The Cavs had 65 offensive possessions in the game, roughly six above their season average.

Only once this season did Virginia have more possessions in a 40-minute game: the 90-34 win over Grambling State way back on Nov. 22.

Of note: it seems that maybe UVA can get sped up at least a little in postseason play.

Three NCAA Tournament games last year played at similar or faster paces than the UNC-W game. Virginia, in its second-round 77-69 win over Butler, had 64 possessions. The Cavs had 69 possessions in the 84-71 win over Iowa State in the Sweet 16, then another 64 in the 68-62 loss to Syracuse in the Elite Eight.

 

The other relatively fast-tempo games for Virginia in 2015-2016 were the 68-possession game in a 73-68 loss at George Washington and the 66-possession games against Florida State (in a 69-62 loss) and North Carolina (in a 79-75 win).

Going back to 2014-2015, there was a 67-possession game against UNC in the ACC Tournament semifinals, a 71-67 UVA loss, and a 65-possession game against Belmont in the first round of the NCAA Tournament, a 79-67 win.

The only other game all season approaching that pace was the season-opening 79-51 win at JMU, in which the Cavs had 67 possessions.

One more step back, to the seminal 2013-2014 season, the beginning of the return to prominence for UVA basketball.

The second-round 78-60 NCAA Tournament win over Memphis saw Virginia register 66 possessions.

Three other Virginia games that season (one an OT game) had 66 possessions, another was at 68, with a season-high 69, in an early-season 59-56 loss to VCU.

Doing some quick math: that’s seven postseason games over the past four seasons (of a total of 20) with UVA at or above 64 possessions, of a total of 29 games over the past four seasons (from among 115 non-OT games) that had UVA at or above 64 possessions.

More quick math: 35 percent of the Cavs’ postseason games play at that faster pace, to 25 percent of the regular-season games.

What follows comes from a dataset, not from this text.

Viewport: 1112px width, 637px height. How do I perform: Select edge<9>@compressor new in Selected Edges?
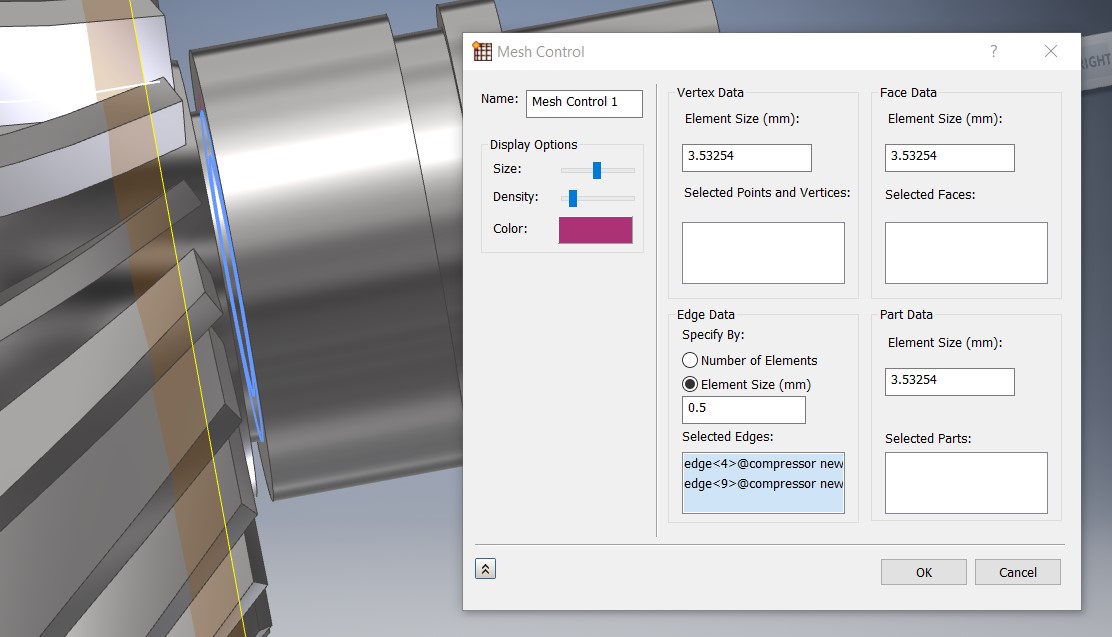click(x=763, y=483)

Not a huge deviation, but still a deviation worth noting, as Virginia preps to play a team in Florida that plays at a tempo that averages roughly nine possessions per game more than the Cavs played at this year.

The assumption by UVA hoops observers is that Tony Bennett always wins battles over control of tempo, but as this analysis demonstrates, that’s not necessarily the case in March.